Progress at last, as you can see, there still is a lot of snow, but finally the builder has decided to start in earnest. The second floor framing is up, and now all we need is a roof.

This is the view down the ravine... the deck will be precariously perched over it. I am sure that I will be discovering what is down there as soon as spring arrives.

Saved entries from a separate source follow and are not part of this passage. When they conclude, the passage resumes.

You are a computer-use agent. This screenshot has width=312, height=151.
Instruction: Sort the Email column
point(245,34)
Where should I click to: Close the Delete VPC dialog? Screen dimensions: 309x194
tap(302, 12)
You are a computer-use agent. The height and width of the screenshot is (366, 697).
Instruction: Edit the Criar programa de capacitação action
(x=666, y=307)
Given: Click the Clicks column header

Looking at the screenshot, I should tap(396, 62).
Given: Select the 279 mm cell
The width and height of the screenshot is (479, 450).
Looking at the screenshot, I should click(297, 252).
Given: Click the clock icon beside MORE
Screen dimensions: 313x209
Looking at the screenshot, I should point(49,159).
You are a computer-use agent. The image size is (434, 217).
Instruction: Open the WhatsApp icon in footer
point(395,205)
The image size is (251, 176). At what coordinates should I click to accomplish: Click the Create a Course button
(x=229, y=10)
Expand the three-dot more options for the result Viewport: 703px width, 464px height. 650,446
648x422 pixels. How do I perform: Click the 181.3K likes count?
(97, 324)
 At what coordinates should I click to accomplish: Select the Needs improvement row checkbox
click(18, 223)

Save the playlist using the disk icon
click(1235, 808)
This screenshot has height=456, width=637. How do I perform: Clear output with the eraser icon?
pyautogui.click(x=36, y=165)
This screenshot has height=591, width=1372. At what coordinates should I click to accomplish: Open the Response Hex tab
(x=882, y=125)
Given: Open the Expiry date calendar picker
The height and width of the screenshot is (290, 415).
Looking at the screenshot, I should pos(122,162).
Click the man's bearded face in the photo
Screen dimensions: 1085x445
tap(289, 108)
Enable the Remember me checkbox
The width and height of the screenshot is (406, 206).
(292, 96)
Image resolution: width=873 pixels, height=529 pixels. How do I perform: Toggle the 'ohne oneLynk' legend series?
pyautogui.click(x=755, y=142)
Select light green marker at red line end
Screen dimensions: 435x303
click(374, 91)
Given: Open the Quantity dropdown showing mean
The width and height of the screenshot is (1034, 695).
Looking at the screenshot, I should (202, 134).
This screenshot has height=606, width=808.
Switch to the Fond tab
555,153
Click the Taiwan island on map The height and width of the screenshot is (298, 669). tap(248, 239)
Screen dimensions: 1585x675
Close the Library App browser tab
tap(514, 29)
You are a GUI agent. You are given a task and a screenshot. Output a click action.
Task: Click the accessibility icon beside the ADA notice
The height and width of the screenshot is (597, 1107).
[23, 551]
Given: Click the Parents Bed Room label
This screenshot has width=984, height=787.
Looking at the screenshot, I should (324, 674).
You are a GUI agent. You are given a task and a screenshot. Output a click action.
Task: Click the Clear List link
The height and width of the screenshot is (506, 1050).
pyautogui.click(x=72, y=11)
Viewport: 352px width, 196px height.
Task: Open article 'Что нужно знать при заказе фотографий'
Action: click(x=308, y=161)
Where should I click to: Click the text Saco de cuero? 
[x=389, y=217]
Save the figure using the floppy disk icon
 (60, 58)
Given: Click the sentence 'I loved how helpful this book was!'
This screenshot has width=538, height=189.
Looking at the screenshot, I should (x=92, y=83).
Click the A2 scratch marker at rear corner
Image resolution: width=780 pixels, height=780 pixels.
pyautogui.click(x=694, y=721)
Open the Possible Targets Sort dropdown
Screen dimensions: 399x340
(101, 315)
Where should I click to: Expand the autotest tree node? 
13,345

This would be the view from the guest quarters... Nice window to look out!

The back is done

Hurray... The back of the sweater us done, and I've already started the front. I was concerned that I wouldn't have enough yarn to finish it but I was able to get a few extra skins of yarn to make sure that wouldn't happen. Tomorrow during chemo I expect to be working and kitting during the long boring 5 hours.

Shrink day...

as in the head shrink not the cannibals that shrink heads.. All I can say about today's session is that after a very deep and difficult conversation, shrink doc says to me... you are so fucking rational... insult??? I think NOT

you stink...

One of the more interesting things about radiation on this round is the fact that some of the beams are directed at my armpit. In order for the radiation to work well, I am supposed to not wear any deodorant.. and certainly no anti-perspirant. The metal content in both products presents a problem for the full dosage not to get microscopically deflected. Right now, it is nice and cool outside, but as soon as the temperature goes up, I will start to sweat (only on one armpit) and then smell.. eekk...

Day 1

As usual, the first day of anything is stressful, today in particular since it technically was not my first, wasn't too bad. When I got to the dept. The head nurse Donna looked at me and said "I don't believe I asked you to come back". For having such a tough job, they are amazing. She went over all the side effects and I started thinking... oh oh... this is going to suck again!

Today, they take a few X-Ray shots before starting, the lined me up with the tattoos and turn on that sucker... BBZZZZZZZZZZ flip BBzzzzzzzzzz, and we are done. During the whole process you can't move AT ALL. God forbid you have an itch no scratching please. What is an itch anyway but an inopportune skin reaction to someone saying you can't scratch. I'll be back tomorrow for more.

we are off

woke up early today, to many dreams good and bad. Have a wancker of a headache and simply, like the 8 year old I am, I don't want to go in today. I realize I don't have a choice, but I don't want to lay on that cold slab even for 5 seconds. Then I stop the bitchiness and realize all that needs doing is to get coffee and to go and tan. Paul is taking me today. Maybe a nice lunch afterwards... Paris, Buenos Aires, Jamaica Plain? Remind me to tell you about the house in JP, it has been sold!

Friends for far away

Every so often I hear from my friend the Austrian prince. It is alway funny to hear from him since he has always made me laugh. The emails started with a picture of his new car... a sensational piece of engineering, I replied that is was fantastic, and told him to visit the blog to get up to date on what is going on... his response was so visceral that it made me laugh... MIERDA!

The list

Getting ready for my first tanning session tomorrow... Summer murder mystery book - check, no deodorant on the left armpit - check, goop for radiation burnt skin - check, beach parking pass (hate paying for parking) - check, anti-nausea medication - check. All in the name of shrinkage!